US scientists produce 'mega-molecules' of semiconducting materials.

Scientists have published details of a "breakthrough" method for producing quantum dots - molecular specks of semiconductors - which they believe could pave the way for better and cheaper solar panels.

The research at Rice University's Center for Biological and Environmental Nanotechnology (CBEN) appears this week in the journal Small.

The scientists describe a new chemical method for making four-legged cadmium selenide quantum dots, which previous research has shown to be particularly effective at converting sunlight into electrical energy.

Quantum dots are "mega-molecules" of semiconducting materials that are smaller than living cells.

They interact with light in unique ways to give off different-coloured light or to create electrons and holes, due partly to their tiny size, partly to their shape and partly to the material from which they are made.

"Our work knocks down a big barrier in developing quantum dot-based photovoltaics as an alternative to the conventional, more expensive, silicon-based solar cells," said paper co-author and principal investigator Michael Wong, assistant professor of chemical and biomolecular engineering at Rice.

Wong explained that one way towards cheaper solar cells is to make them out of quantum dots.

Previous research by others has shown that four-legged quantum dots, or tetrapods, are many times more efficient at converting sunlight into electricity than regular quantum dots.

But Wong said that there was still no efficient way of producing tetrapods. Current methods lead to a lot of particles with arms of uneven length, crooked arms and even missing arms.

Even in the best recipe, 30 percent of the prepared particles are not tetrapods, Wong explained.

CBEN's formula, which was developed by Wong and graduate student Subashini Asokan with CBEN director Vicki Colvin and graduate student Karl Krueger, produces same-sized particles in which more than 90 percent are tetrapods.

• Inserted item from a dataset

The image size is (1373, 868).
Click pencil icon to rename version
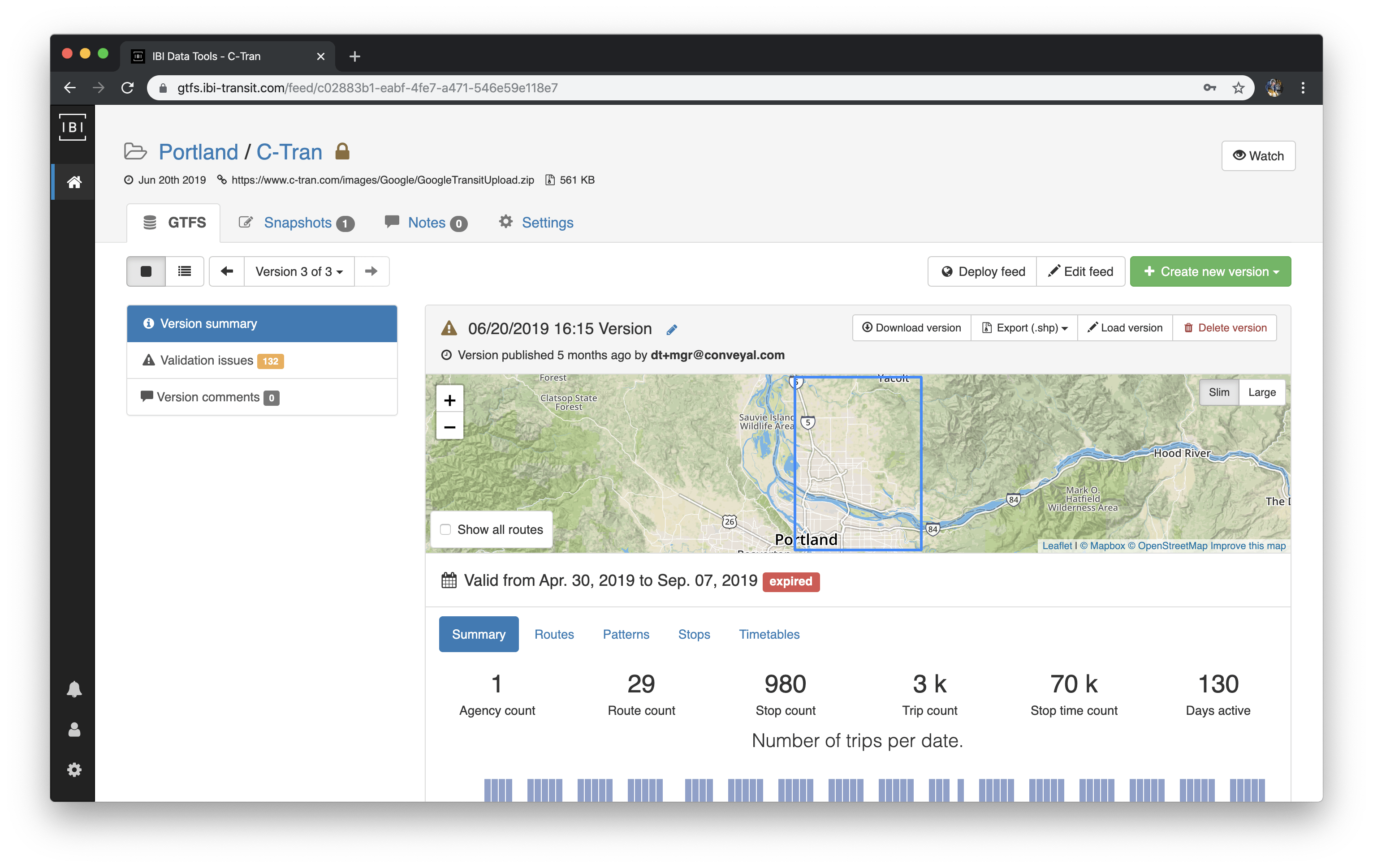[x=672, y=329]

Significantly, these tetrapods are made of cadmium selenide which have been very difficult to make until now.

"One of the major bottlenecks in developing tetrapod-based solar cell devices has been removed, namely the unavailability of high-quality tetrapods of the cadmium selenide kind," said Wong.

"We might be able to make high-quality nanoshapes of other compositions using this new synthesis chemistry."